TASK TO COMPLETE: Pull out every line in the items below that contains the word "icon", copying each such line in full.

Word and element pointing entries:
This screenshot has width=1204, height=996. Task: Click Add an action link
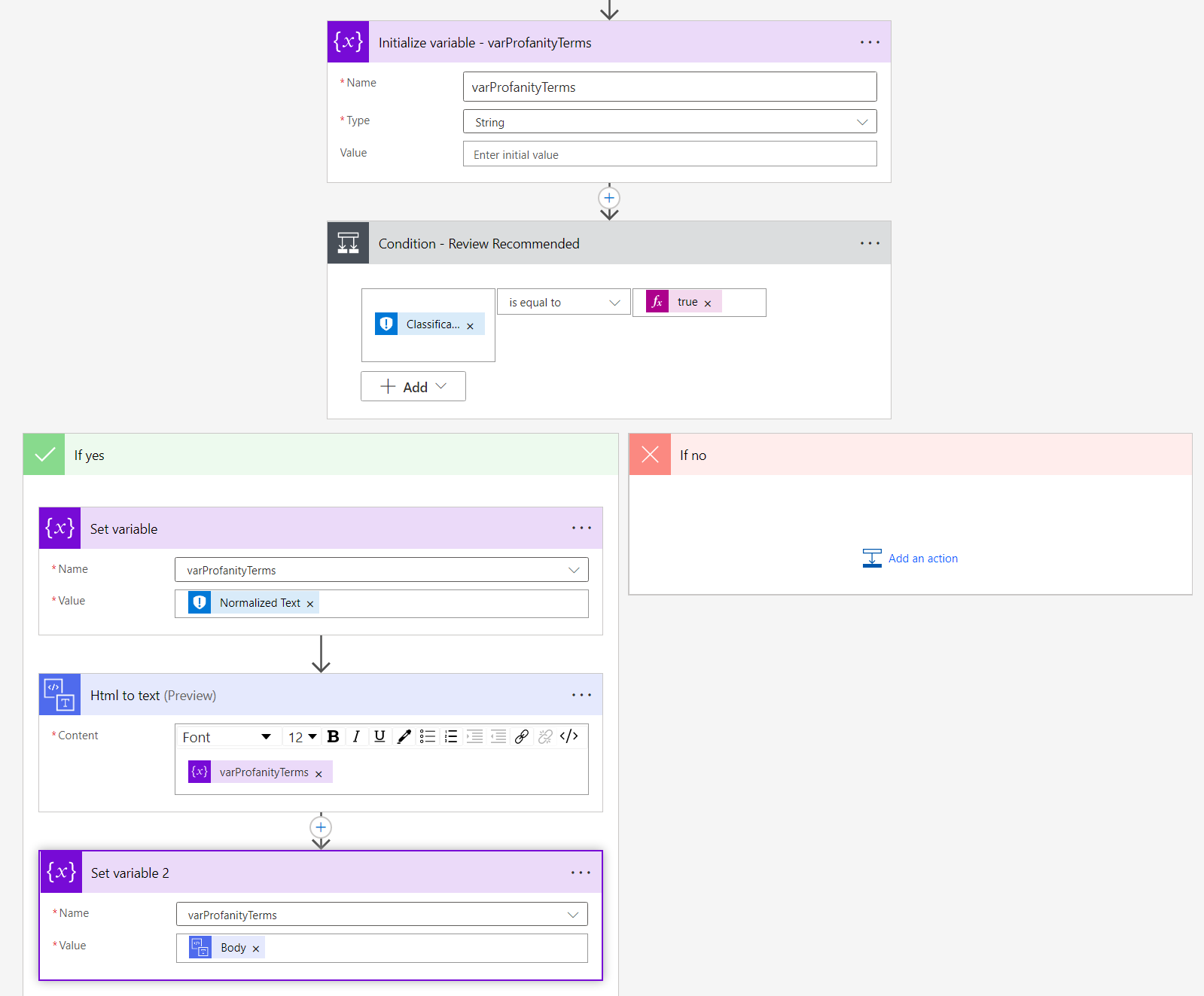coord(922,559)
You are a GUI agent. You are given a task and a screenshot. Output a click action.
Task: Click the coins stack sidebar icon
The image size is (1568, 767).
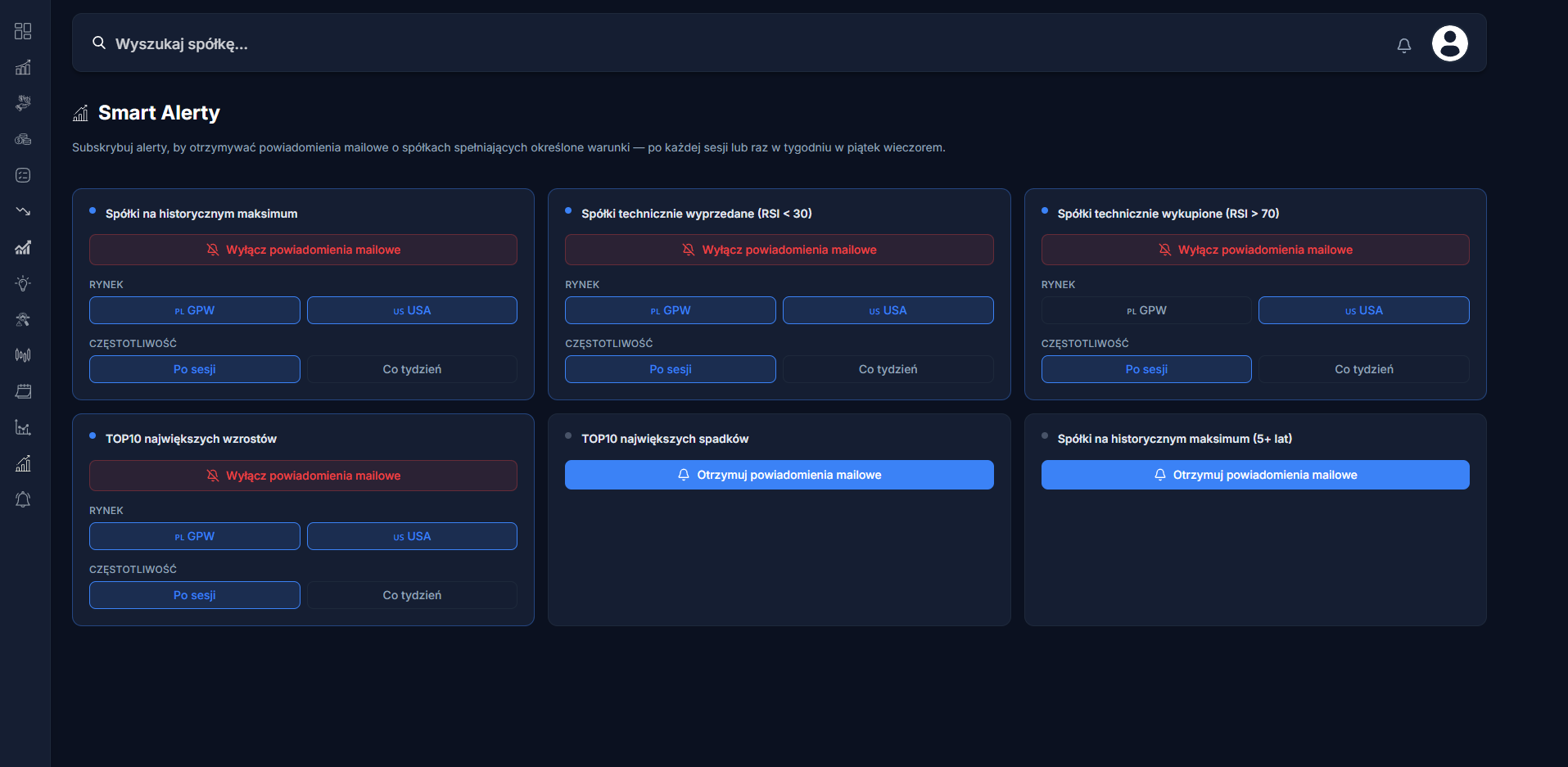point(23,139)
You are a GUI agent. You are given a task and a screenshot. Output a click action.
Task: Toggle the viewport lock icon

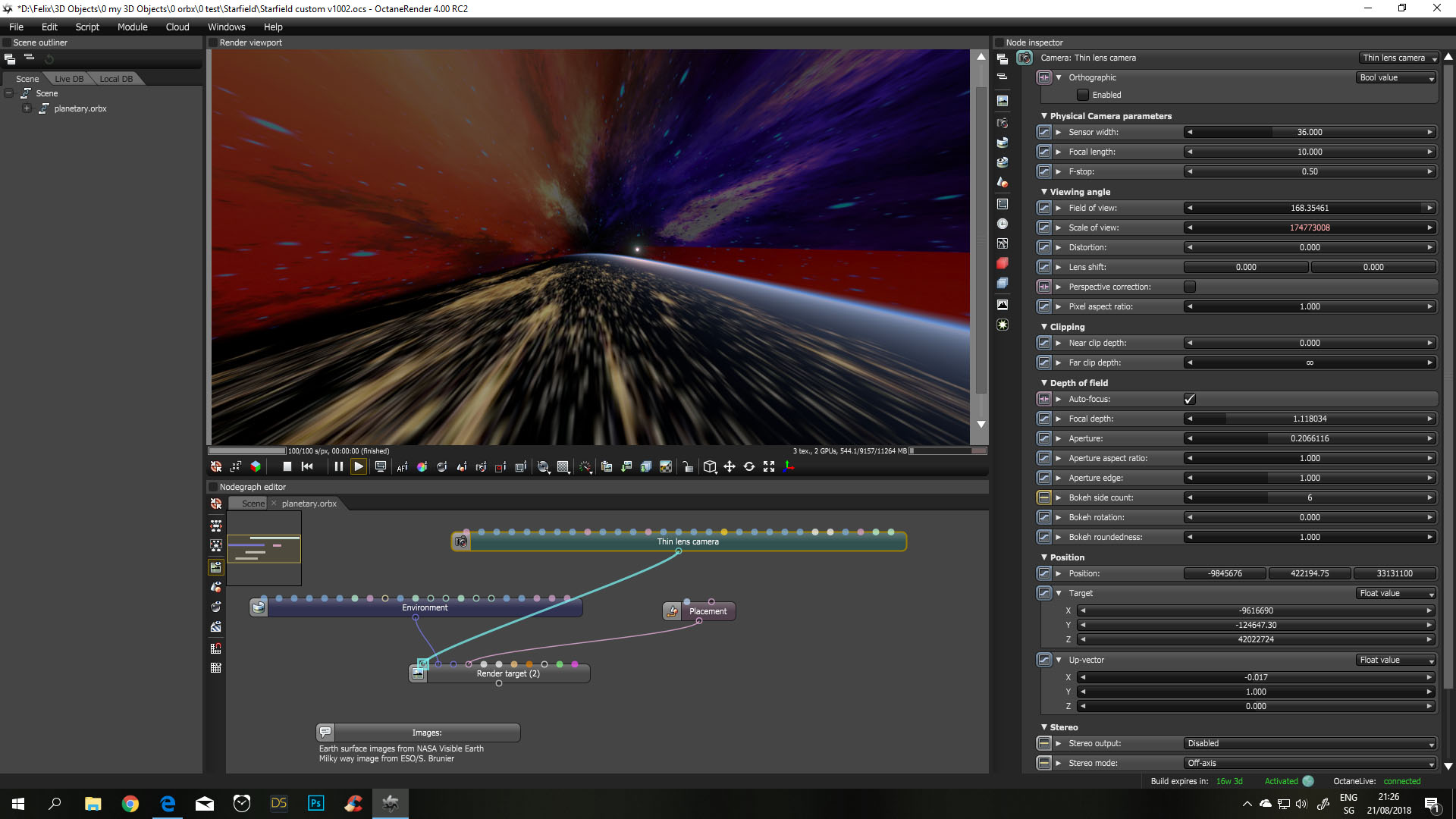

TASK SOLUTION:
Task: Click the coins stack sidebar icon
Task: Toggle the viewport lock icon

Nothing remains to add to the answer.